For those of us who were there during its heyday, especially those of us who were part of it, the slow death of the newspaper industry has been most saddening. What else can you call it, as more and more newspapers across the country have stopped publication? When I first became a reporter for the former Daily Times-Advocate in 1952 – 64 years ago – there were five daily newspapers and eight weeklies serving or soon to be serving readers throughout San Diego County. Today? There is only one daily newspaper – and all those eight weeklies are gone.
What happened?

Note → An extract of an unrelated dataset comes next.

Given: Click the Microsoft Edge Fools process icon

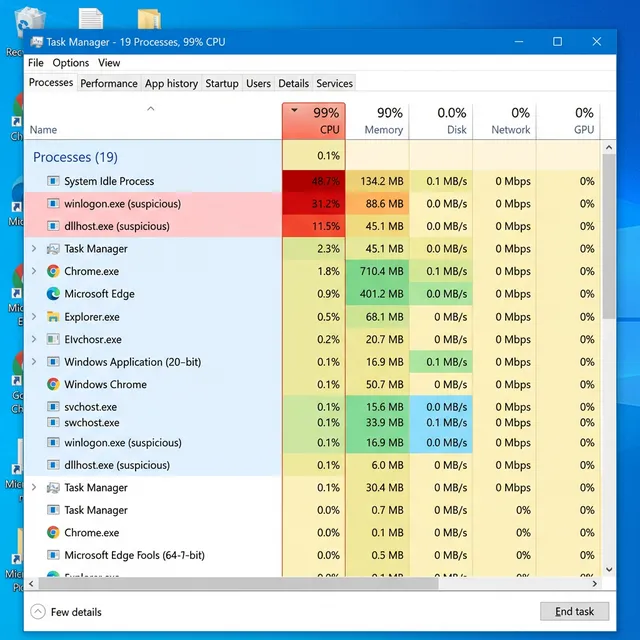Looking at the screenshot, I should pos(53,555).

Remember, that was way before the internet, maybe the primary reason for the demise of the print industry.
In those 60 plus years ago, the daily newspapers were the San Diego Union, San Diego Evening-Tribune, Oceanside Blade-Tribune, El Cajon Californian and my paper, the T-A. The weekly newspapers, all thriving in their little communities, were the Vista Press, Fallbrook Enterprise, Ramona Sentinel, Poway Chieftan, Encinitas Coast-Dispatch, Del Mar Surfcomber, National City Star-News and the La Jolla Light.
That lone daily newspaper today trying to serve all of San Diego County is the San Diego Union-Tribune, which essentially has abandoned Escondido and the other North County communities. But I can understand why. It does not have the staff or the number of daily pages needed to provide adequate coverage of those communities outside the city of San Diego. And because of the cost, it is not willing to provide that extra staff and pages.
We do have a handful of free-distribution tabloid weeklies, including this publication, and the weekly Valley Center Roadrunner, providing limited coverage of their areas. But the problem with free-distribution papers is that there is not guarantee of how many people are reading them.
It is sad that we have no daily newspaper here in Escondido to keep tabs on the everyday doings of the city council and government, the local school boards and other government agencies. Like it or not, the potential for government wrongdoing is strongest.
Across the country 60 years ago, there were an estimated 1,500 daily newspapers and an untold number of weeklies. But, no more.
Among the major daily newspapers were the two recognized as bellwethers of the industry – the New York Times and the Washington Post – still the giants among their peers. Among the other respected dailies were the Wall Street Journal, the Christian Science Monitor (today, relegated to weekly magazine format), the Los Angeles Times, Chicago Tribune, Boston Glove, New York Post, Los Angeles Herald-Examiner, San Francisco Chronicle, Los Angeles Mirror, Seattle Times, Baltimore Sun, Philadelphia Inquirer, Atlanta Constitution, Pittsburgh Post-Gazette, Pittsburgh Press, Des Moines Register, Minneapolis Star Tribune, Denver Post, and the Dallas Morning News. Some of those papers have since stopped publication and some have changed ownership over the years.
The USA Today, nationally distributed, did not begin publishing until 1980, when it was started by the Gannett Corp., owner of more than 100 newspapers of varying sizes, and which has tried to acquire the 7 Tribune Co. of Chicago, owner of the San Diego Union-Tribune.
Any newspaper that publishes editorials, which, I believe, are intended to stimulate you into thinking about a given issue, is going to be criticized by those who disagree with that editorial philosophy. But any responsible newspaper will give that critic a forum to express that disagreement through its letters to the editor.
I know that most of the younger and today’s generations are hooked on the internet, ignoring a newspaper. They glean what they want of national and international news through that source or get tidbits of local news through television.
But maybe for many of us from past generations, there is nothing like holding a newspaper in your hands, contemplating as long as you want the printed word, savoring the sometimes eloquent prose of a writer, fondling the pages – and coming away with 10 fingers laden with printer’s ink!
What does the future hold for newspapers? We don’t really know, but the outlook is bleak as we move more and more into the age of technology.
Ron Kenney was a reporter and editor for the former Daily Times-Advocate from 1952 to 1979 and was a copy editor on the editorial pages of the San Diego Union-Tribune from 1985 to 1997.